Die Lega habe die Tessiner Politsprache verändert, sie aggressiver gemacht, sagen viele. Klar ist: Diese klare Sprache, die vor nichts zurückschreckt, hat vielen Unzufriedenen, auch vielen jungen Menschen, gefallen.
Auch dass sich die Lega scheinbar den Nöten der einfachen Menschen verschreibt, hohe Krankenkassenprämien anprangert und Abfallsackgebühren bis zum Gehtnichtmehr bekämpft, hat zu Zuspruch geführt.
Grenzgänger als Schuldige
Die Lega dei Ticinesi spielt erfolgreich mit Gegensätzen wie «Zentrum-Peripherie», «Macht-Ohnmacht», «Täter-Opfer». So entsteht das Bild des kleinen peripheren Bergkantons, der sich wehren muss gegen Angriffe von aussen, von Bern, von Brüssel.
Nirgendwo in der Schweiz ist die Ablehnung gegenüber der EU so stark wie im Tessin. Negative Abstimmungsresultate betreffend der EU gehen Hand in Hand mit dem Erstarken der Lega. Hauptschuldige für Missstände im Tessin, für den starken Konkurrenzdruck auf dem Arbeitsmarkt, sind gemäss Lega die Grenzgängerinnen.
In den letzten 30 Jahren hat die Lega Beachtliches erreicht. Sie ist heute zweitstärkste Macht im Parlament und stellt gar die Mehrheit in der Regierung. Dieser Machtzuwachs in den Institutionen ist aber zugleich Stolperstein. Der für viele anziehend rebellische Ton ist verklungen.

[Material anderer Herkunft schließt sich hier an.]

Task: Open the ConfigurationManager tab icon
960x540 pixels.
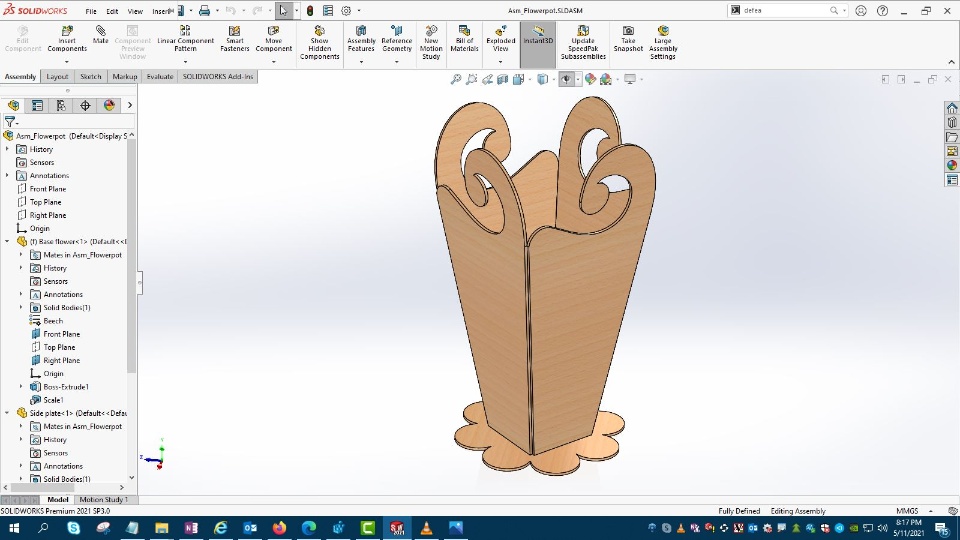Action: coord(61,105)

Keine Lösungen von der Lega
Noch wichtiger: Die Lega bietet keine Rezepte für die Lösung des Tessiner Problems, die Grenzgänger-Problematik. Die Zahl der Grenzgängerinnen nimmt weiter zu und liegt derzeit gar bei rekordhohen 70’000 – pro Tag. Die Grenzgänger sind auch Ausdruck des starken Tessiner Wirtschaftsmotors. Positive Argumente aber passen nicht in die Opfersemantik der Lega.
Die Lega dei Ticinesi hat das Tessin gespalten in jene, die der Zukunft positiv gegenüberstehen und in jene, die Angst vor der Zukunft haben und frustriert sind. Von diesen Unzufriedenen, die sich als Opfer wahrnehmen, gibt es viele im Tessin. Auch das ist ein Verdienst der Lega. Gut möglich, dass die Unzufriedenheit, die die Lega schürt, beginnt, sich gegen sich selbst zu richten.
Bei den Kantonalwahlen 2019 verlor die Lega wiederholt Sitze. Die Corona-Krise könnte der Partei jetzt zu neuem Zuwachs verhelfen, sagen die Legisten. Zuwachs durch Krise. Ein Rezept, das früher oder später ins Abseits führt.